Lei ambienta la sua storia d'amore tra l'israeliana Liat e il palestinese Hilmi nel 2002 a New York. Perché questo scenario? E' una storia ispirata in qualche modo alla sua vita?Il libro è dedicato a un mio caro amico palestinese, Hasan Hourani, scomparso nel 2004. Ci siamo frequentati quando entrambi vivevamo a New York nel 2002. Faceva parte di un gruppo di giovani artisti palestinesi: era il più dotato, il più carismatico di loro. Ma in
Borderlife l'ho reiventato, così come ho reiventato Liat, il personaggio femminile. Perché è necessario alla finzione letteraria. Di un personaggio il romanziere deve poter esplorare tutto, anche i lati oscuri, deve poterlo condurre dove vuole. E per questo deve distaccarsi dalla memoria delle persone reali. Non è facile scrivere dei morti. Per quel che riguarda New York, è il luogo ideale in cui entrambi posso sentirsi liberi, almeno in parte, di innamorarsi. Nel romanzo c'è un solo momento in cui Liat si permette di immaginare una vita in America con Hilmi: una grande casa con lo steccato bianco, la macchina, i bambini nel prato. Ma è una fantasia nutrita dalla pubblicità e dai film. Realmente, Liat non ce la fa a immaginare che la loro storia possa andare bene. E' una storia ambientata nel 2002, ma 'sconta' lo sguardo di qualcuno che sa cosa succede dopo, di un narratore che sa più dei suoi personaggi. Parla di amore e giovinezza, ma dalla prospettiva della maturità.

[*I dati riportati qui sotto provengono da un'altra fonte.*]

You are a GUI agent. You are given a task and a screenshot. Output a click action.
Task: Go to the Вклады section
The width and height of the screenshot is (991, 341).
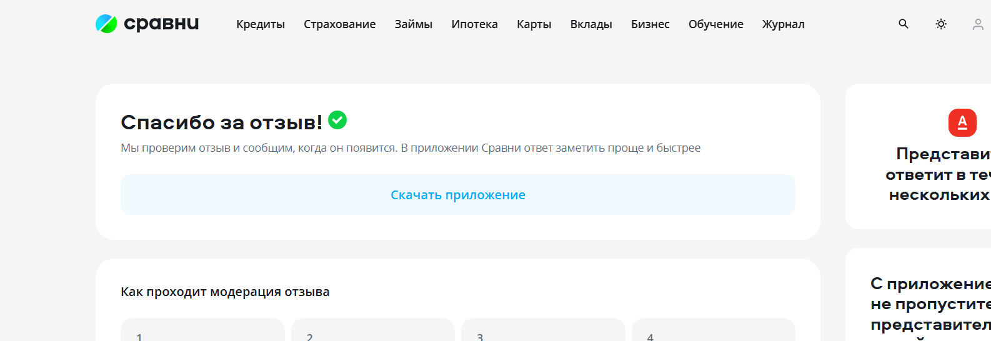coord(591,24)
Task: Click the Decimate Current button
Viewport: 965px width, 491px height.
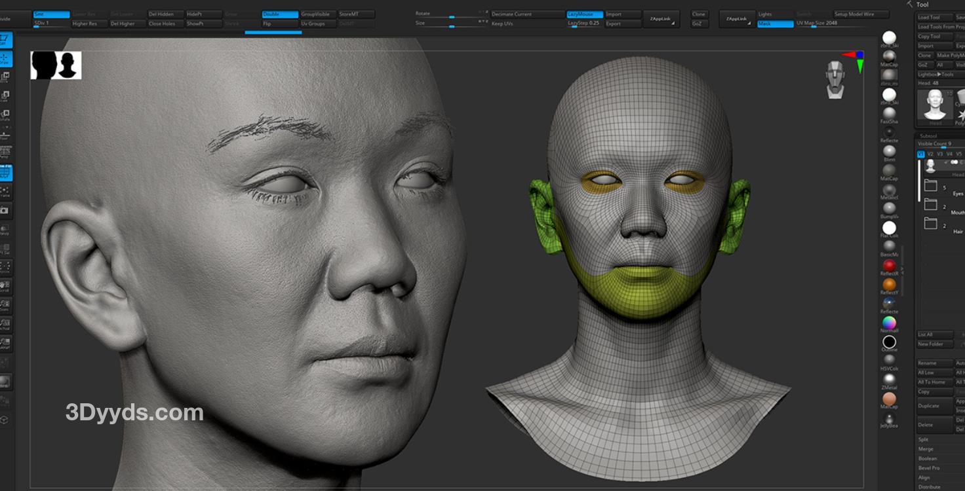Action: [x=526, y=14]
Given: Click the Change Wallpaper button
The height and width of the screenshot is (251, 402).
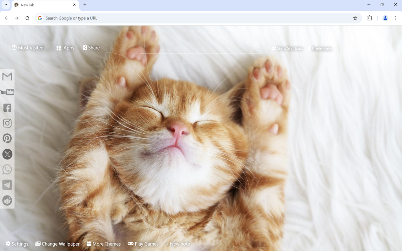Looking at the screenshot, I should tap(57, 244).
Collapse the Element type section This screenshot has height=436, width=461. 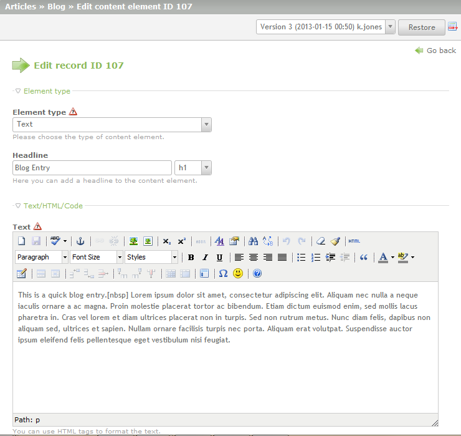(42, 91)
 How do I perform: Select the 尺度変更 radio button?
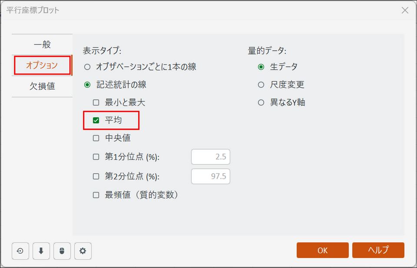(x=261, y=85)
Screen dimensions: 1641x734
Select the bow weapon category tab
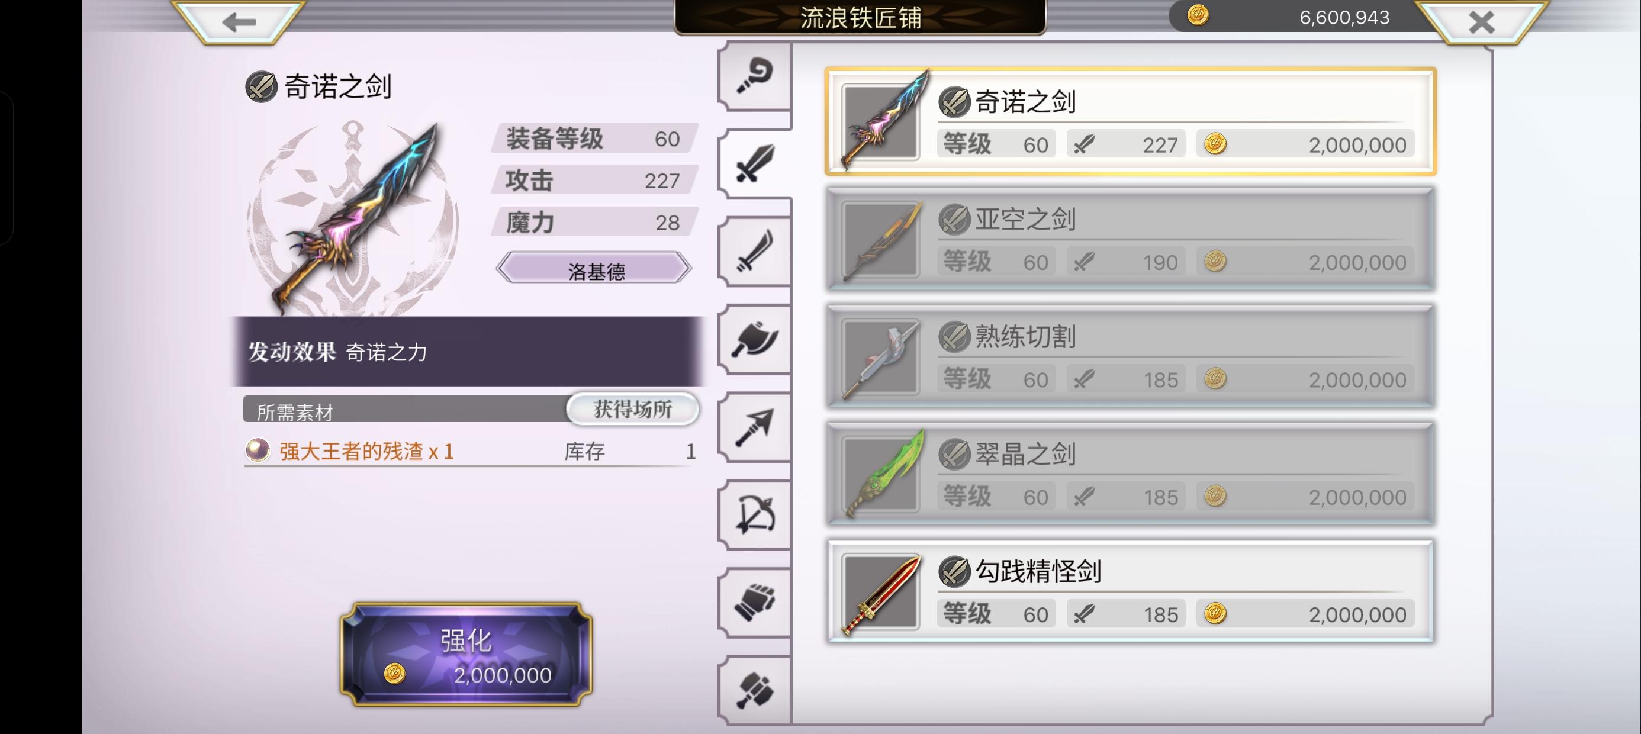pos(756,514)
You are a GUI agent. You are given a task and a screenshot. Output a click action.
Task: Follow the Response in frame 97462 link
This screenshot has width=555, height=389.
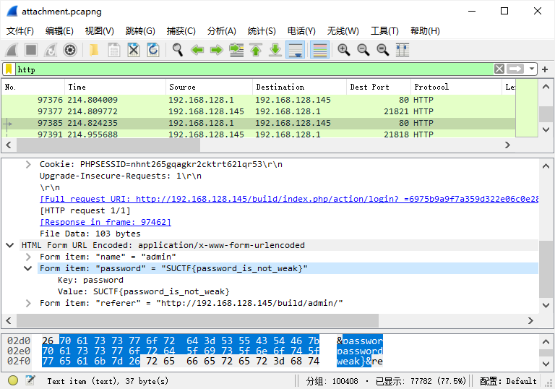106,222
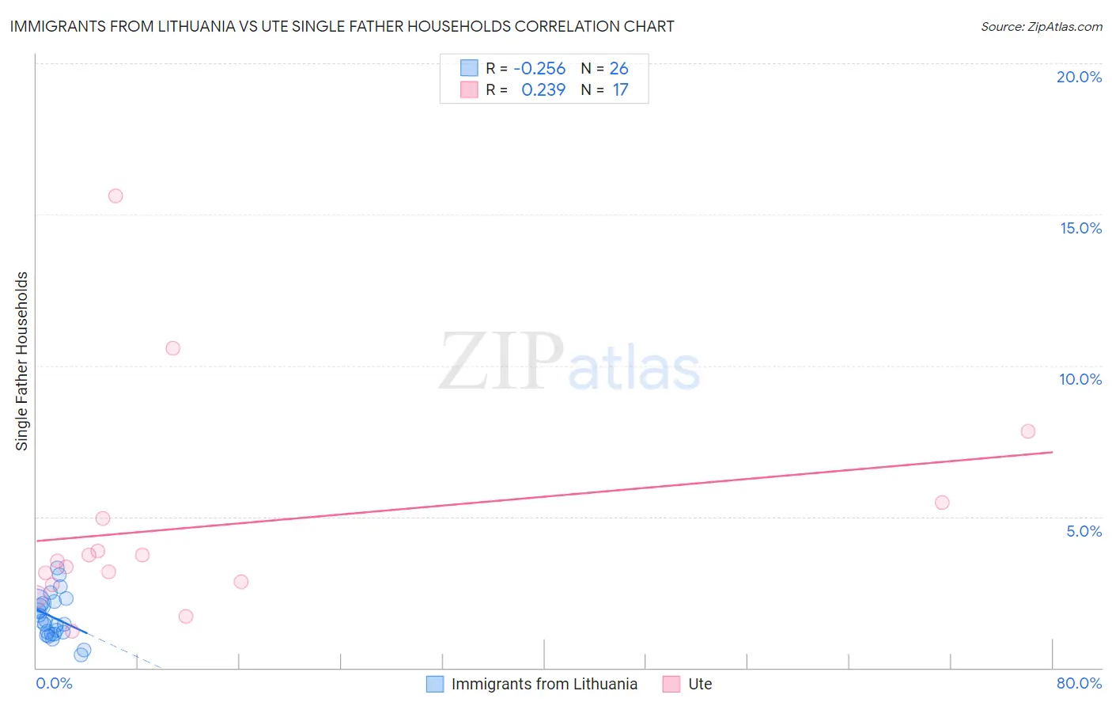Toggle the Ute series legend label
This screenshot has width=1112, height=706.
click(x=700, y=684)
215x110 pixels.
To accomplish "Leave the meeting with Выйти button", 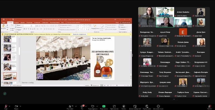I will click(x=209, y=107).
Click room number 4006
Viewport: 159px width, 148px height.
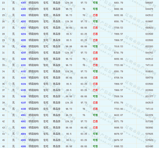23,146
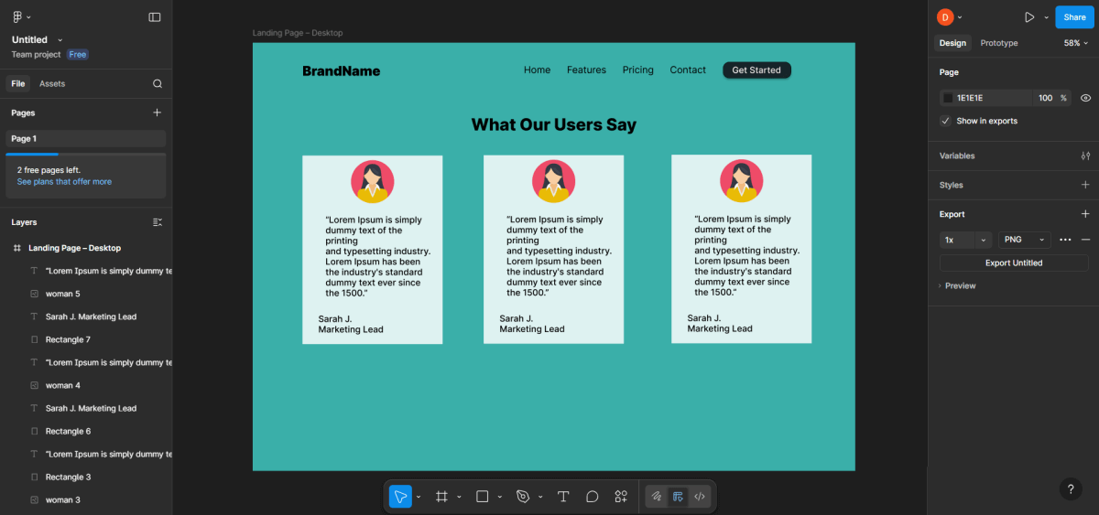This screenshot has height=515, width=1099.
Task: Switch to the Assets tab
Action: pyautogui.click(x=52, y=83)
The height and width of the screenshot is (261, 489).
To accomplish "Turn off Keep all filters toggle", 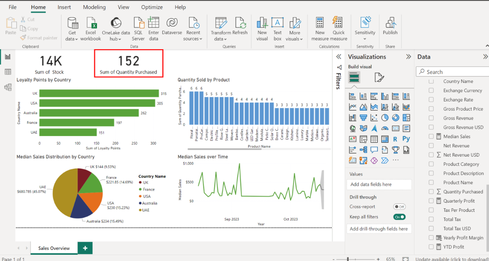I will [399, 217].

Il titolo Bordelife, linea di confine, può essere inteso in molti modi. L'intera esperienza di Israele è un'esperienza di confiniRiuscire a mantenere un'identità, senza scomparire culturalmente, senza essere inglobati da chi ci viveva accanto, è stata l'esperienza centrale della diaspora. Fare parte di una comunità dà la forza di sopportare il ghetto ma al tempo stesso ti condiziona, ti lega, e questo fa parte del dna ebraico. Poi c'è Israele. Che, se si eccentuano quelli con l'Egitto e la Giordania, non ha confini definiti: né con il Libano, né con la Siria e ovviamente non con i Palestinesi. Questa indefinitezza non è deleteria solo per i Palestinesi, lo è per noi: condiziona la nostra esperienza quotidiana. In qualche modo, il confine è ciò che ti permette di sapere dove inizi e dove finisci. Se non lo sai, passi la vita ad avere paura di essere sopraffatto. Ed è quello che sta accadendo a noi israeliani. Siamo sempre più divisi in due tribù, la destra religiosa e messianica e la parte liberale della società, con due visioni completamente diverse di quello che questo Paese deve essere.
Come ha vissuto il fatto che il ministero dell'Istruzione di Naftali Bennet ha impedito che il suo libro fosse inserito tra le letture consigliate nei licei israeliani?Il gruppo di potere intorno a Netanyahu vuole imporre una certa idea di Israele anche attraverso l'educazione. Ma sono stata molto confortata dal grande sostegno che ho ricevuto: è il segno che nella nostra società la libertà d'espressione è considerata ancora una parte irrinunciabile della democrazia.
In molti paesi europei e negli Stati Uniti capita che intellettuali, studiosi, artisti israeliani subiscono la pressione degli attivisti del Bds (Boycott and Disinvestment). Che cosa ne pensa?Non riesco a capire gli israeliani che si indentificano con il Bds. Non riesco a capire in che modo pensino che il Bds potrebbe portare qualcosa di buono alla causa della pace. E non è ammissibile mettere in questione l'esistenza stessa di Israele.